Trump, never one to let a good political obituary go unwritten, took to Truth Social to mark the occasion: "His disloyalty to the man who got him elected is now part of legend. And it's nice to see his political career is OVER."
But here's the part that really elevates this from a garden-variety primary loss to pure chef's-kiss content. Cassidy, standing at the podium after getting walloped by 20 points, decided to give the crowd a little civics lecture. "You don't pout, you don't whine, you don't claim that the election was stolen," he said. "You thank the voters for the privilege of representing the state or the country."
Sure, Bill. Real gracious. Except he wasn't done.
"Our country is not about one individual," Cassidy continued. "It is about the welfare of all Americans and it is about our Constitution." And then, just in case anyone missed the subtext, he added that "if someone doesn't understand that and attempts to control others through using the levers of power, they're about serving themselves."
He didn't say Trump's name. He didn't have to. The man who just ended his career was living rent-free in his concession speech.
Let's be clear about what actually happened here.

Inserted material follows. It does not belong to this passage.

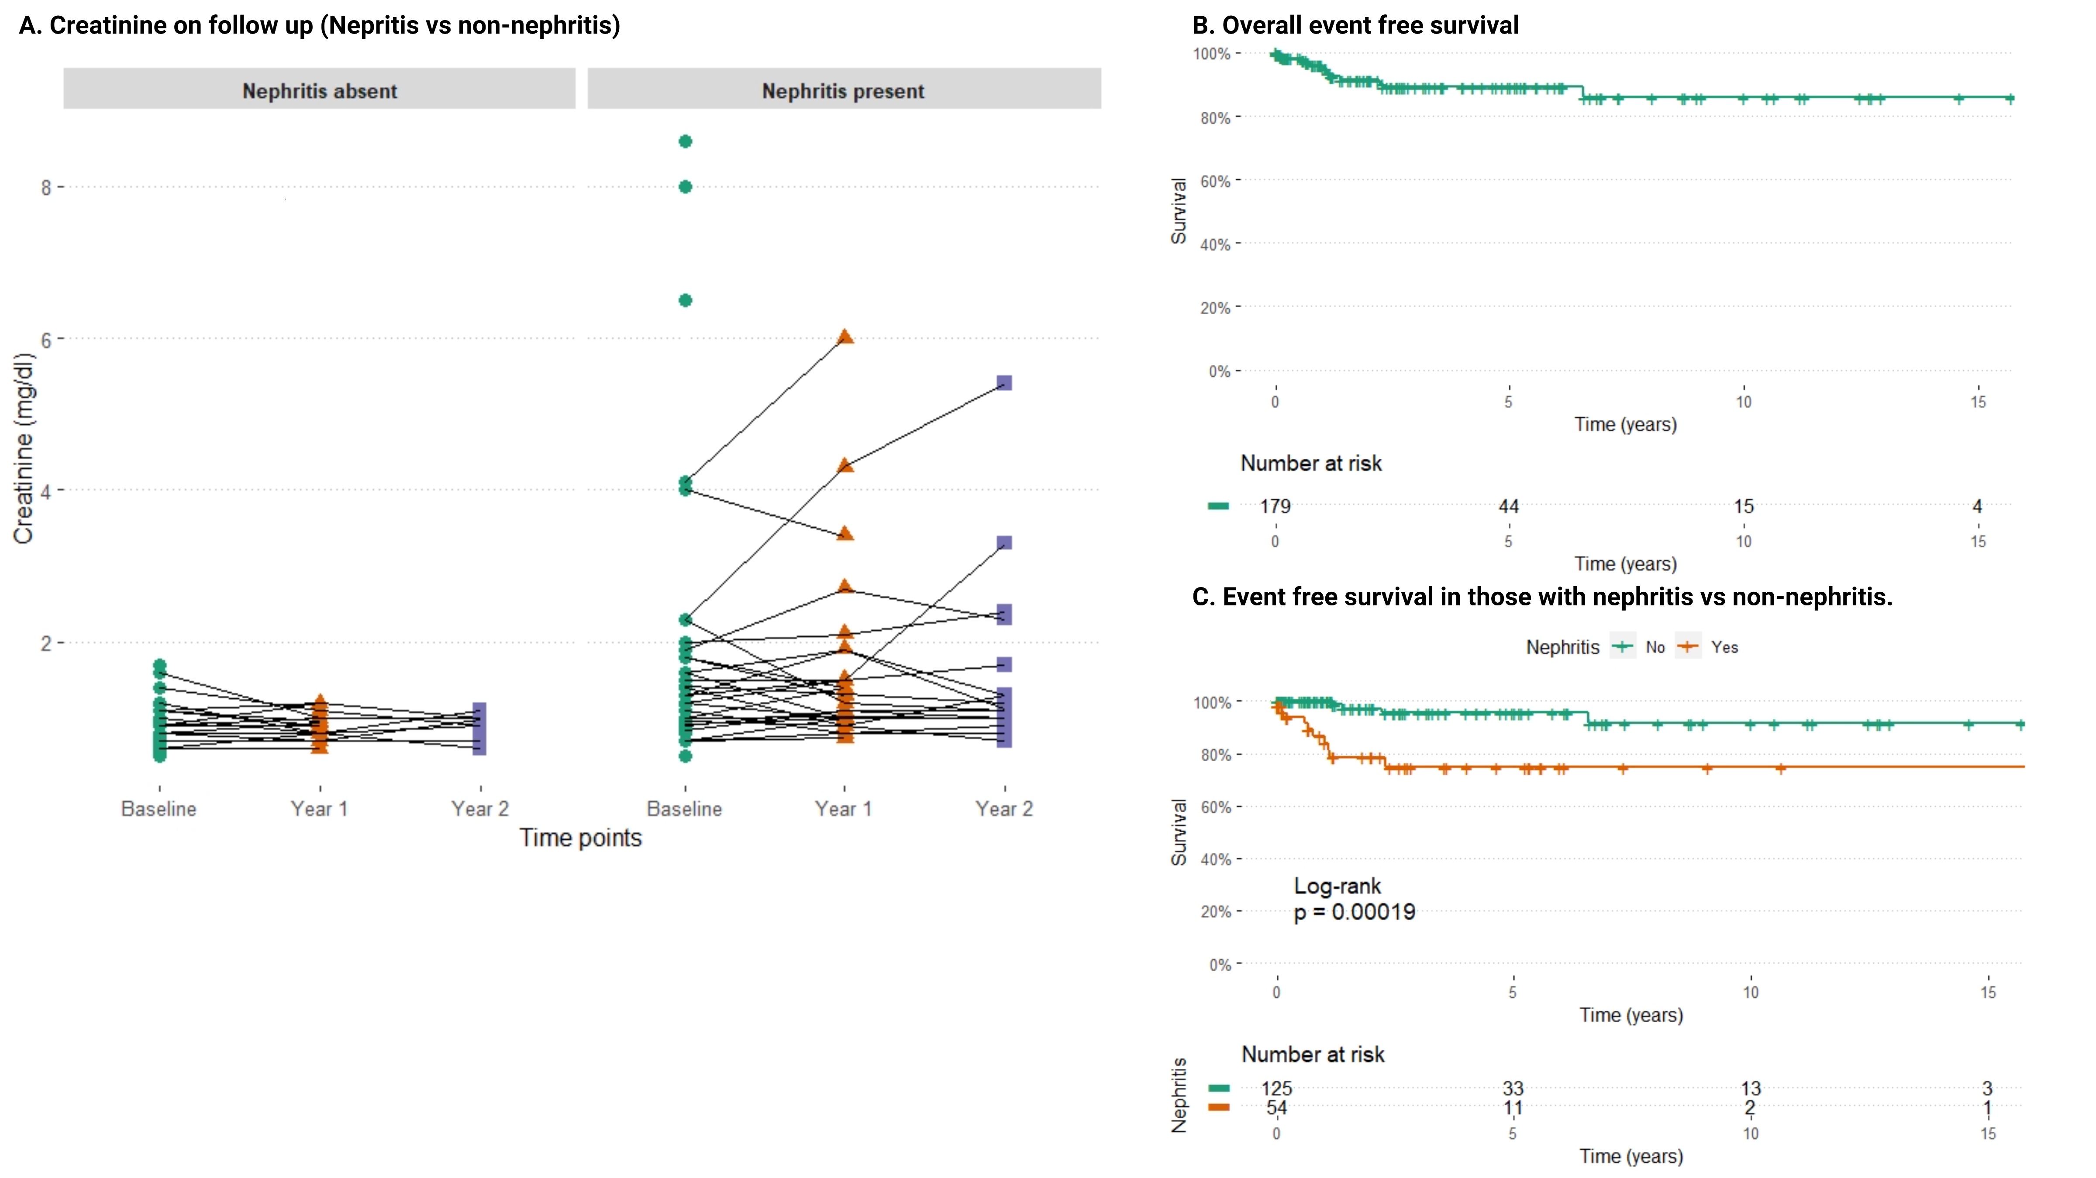Click the 179 number at risk value
The height and width of the screenshot is (1178, 2096).
(x=1275, y=506)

Louisiana voters had a choice between a two-term senator who chaired the Senate health committee, a former college administrator turned congresswoman who won a 2021 special election, and a state treasurer. The incumbent — the guy with all the name recognition, the seniority, the donor network — got absolutely smoked. That's not a fluke. That's a mandate.

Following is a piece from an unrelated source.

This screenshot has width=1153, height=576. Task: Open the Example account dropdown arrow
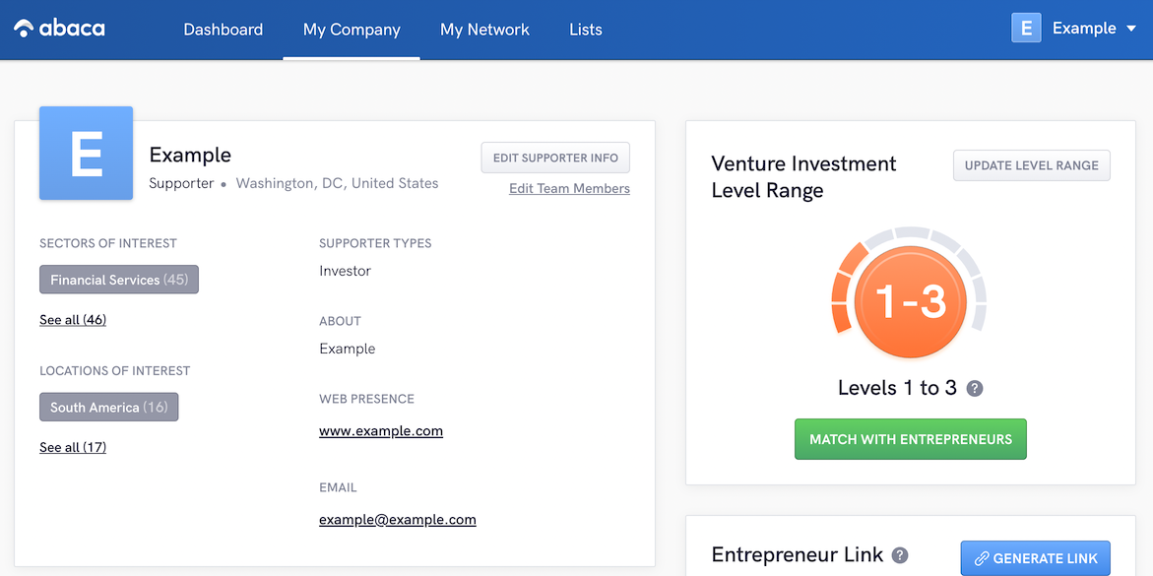[x=1130, y=29]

Cassidy becomes the first elected incumbent senator to lose renomination since Richard Lugar back in 2012. That's 14 years. Lugar also crossed the party base and paid for it. At least Lugar didn't insult the voters on the way out.
As reported by WLT Report, Trump had endorsed Letlow and called both her and Fleming "good people," which in Trump-speak means he's fine with either of them winning the runoff. The point was never about who replaced Cassidy. The point was making sure Cassidy got replaced.
Mission accomplished.
The RINO retirement plan remains undefeated: vote against Trump, spend five years pretending it doesn't matter, watch your poll numbers crater, lose to somebody the base actually trusts, and then deliver a salty concession speech about "the Constitution" while the guy you betrayed posts your political obituary in all caps. We couldn't write a better script if we tried.